Question: I'm 22, I have been with my husband for almost a year now, I have a 2 year old daughter, and I am really having a rough time wanting to have sex. I just never feel motivated or turned on enough to have sex, so, my poor husband, is left in the feeling that I am only doing it to make him happy, I really need some help, and some answers as to why my libido has totally shut down.


Answers: I'm 22, I have been with my husband for almost a year now, I have a 2 year old daughter, and I am really having a rough time wanting to have sex. I just never feel motivated or turned on enough to have sex, so, my poor husband, is left in the feeling that I am only doing it to make him happy, I really need some help, and some answers as to why my libido has totally shut down.

When you said you had a 2-year-old daughter, I just nodded and thought "ah, there we go."

You may simply just be exhausted -- two-year-olds are fun, but they are also a handful, and you may just be completely wiped out at the end of the day!

Does your husband take an equal share of the care for your daughter (i.e., feeding her, putting her to sleep, etc.)? It may be as simple as that. Mind, I'm not saying your husband is a slacker; it just sometimes shakes down that one parent or the other does a bit more of the grunt work, and that can wear you out. Very young children can be tiring even when you DO both take an equal share of the work -- maybe seeing if Grandma can take your daughter off your hands for a few days and letting you and your husband just relax a little may give you a chance to get some sleep for a change, and that may help.

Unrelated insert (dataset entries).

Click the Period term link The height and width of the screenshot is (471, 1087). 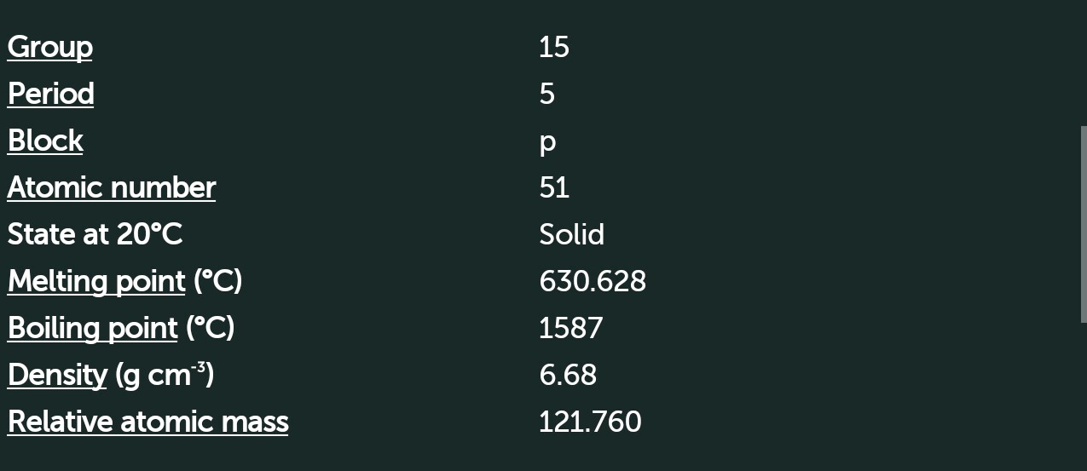pos(50,94)
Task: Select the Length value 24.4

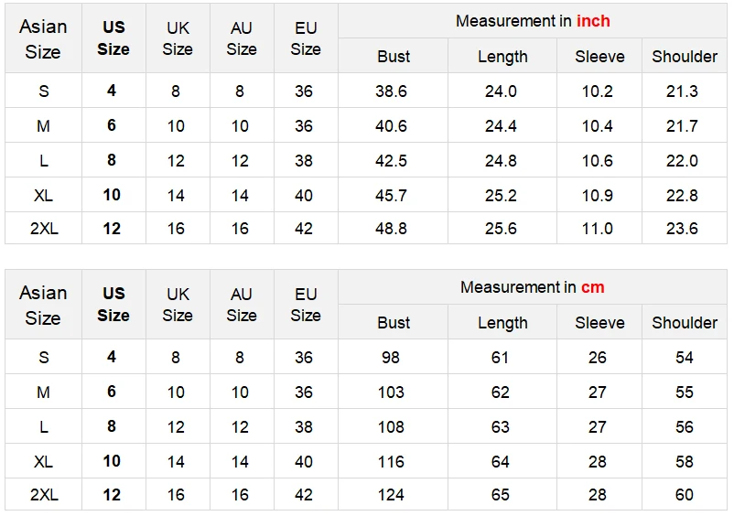Action: pos(501,126)
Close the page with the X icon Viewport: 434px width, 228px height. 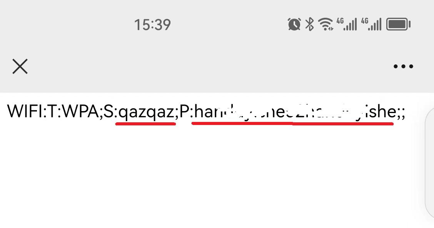20,66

But it you may just be plain old tired, and that may be all it is. Giving yourself a break to take care of *you* is important too. Good luck.

See your doctor that's not normal. Maybe it's a side effect from some medication you are taking? That can happen with some anti-depressants and with certain kinds of birth control pills as well.

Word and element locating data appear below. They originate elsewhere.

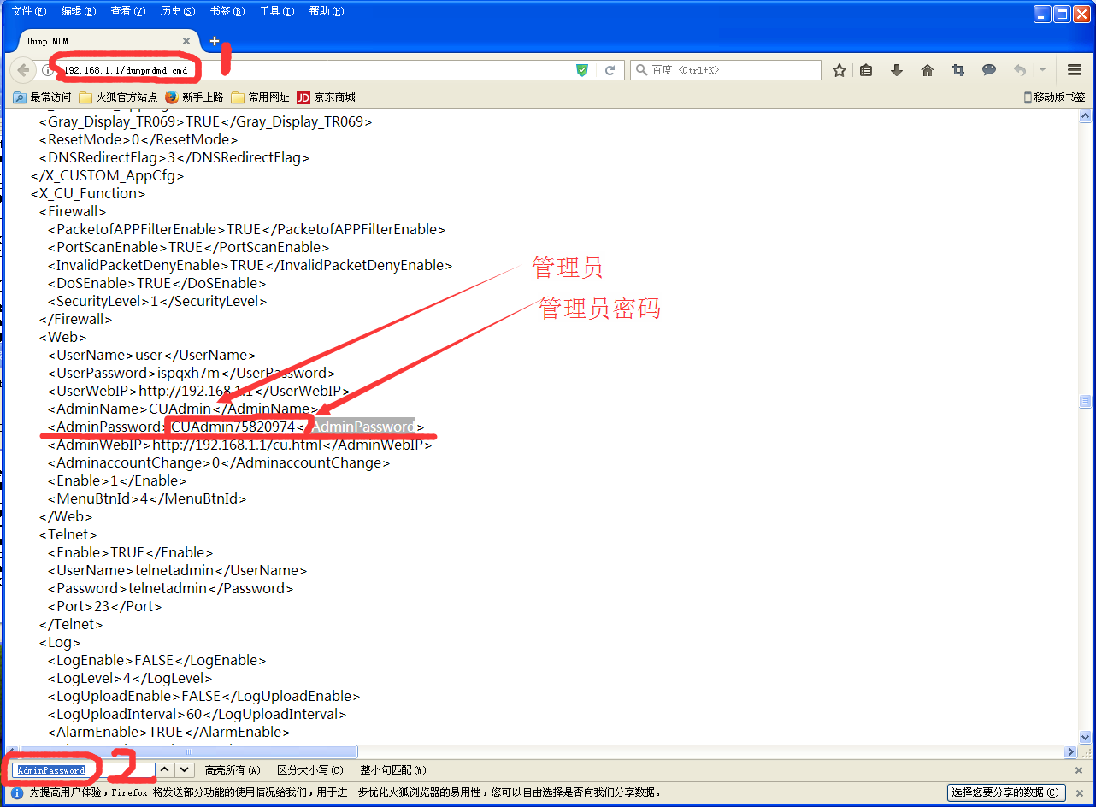Enable 高亮所有 highlight all matches
The width and height of the screenshot is (1096, 807).
point(233,769)
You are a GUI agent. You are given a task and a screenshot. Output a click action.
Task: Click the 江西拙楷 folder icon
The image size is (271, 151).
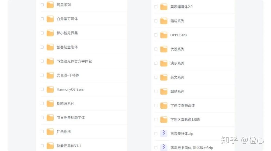(50, 132)

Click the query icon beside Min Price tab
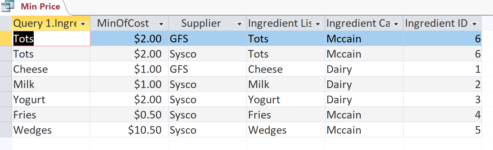point(8,7)
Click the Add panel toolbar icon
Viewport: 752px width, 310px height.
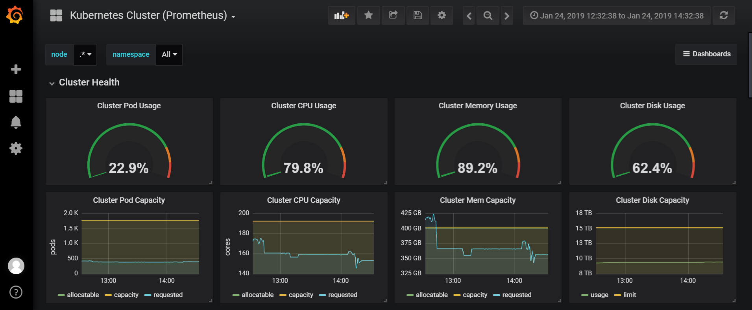click(x=341, y=16)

Lack of sex drive (lack of libido) is common in women, but quite rare in men. The American Medical Association has estimated that several million US women suffer from what doctors there call 'female sexual arousal disorder' (FSAD).

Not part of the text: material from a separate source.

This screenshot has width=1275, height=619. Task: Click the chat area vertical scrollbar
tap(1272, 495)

As is the case with men, lack of desire in women can be of either physical or psychological origin.

Physical causes

Anaemia, which is very common in women because of iron loss during periods.

Alcoholism.

Drug abuse.

Major diseases such as diabetes.

Post-baby coolness, a term we have coined for the loss of libido that often happens after childbirth. It is almost certainly linked to hormonal changes that occur at this time. The general trauma of childbirth also plays a part - and after having a baby, many women are too exhausted to think about sex.

Prescribed drugs, particularly tranquillizers.

Hyperprolactinaemia - a rare disorder in which the pituitary gland is overactive.

Psychological causes include:

depression

stress and overwork

anxiety

hang-ups from childhood

past sexual abuse or rape

latent lesbianism

serious relationship problems with your partner

difficult living conditions, eg sharing a home with parents or parents-in-law.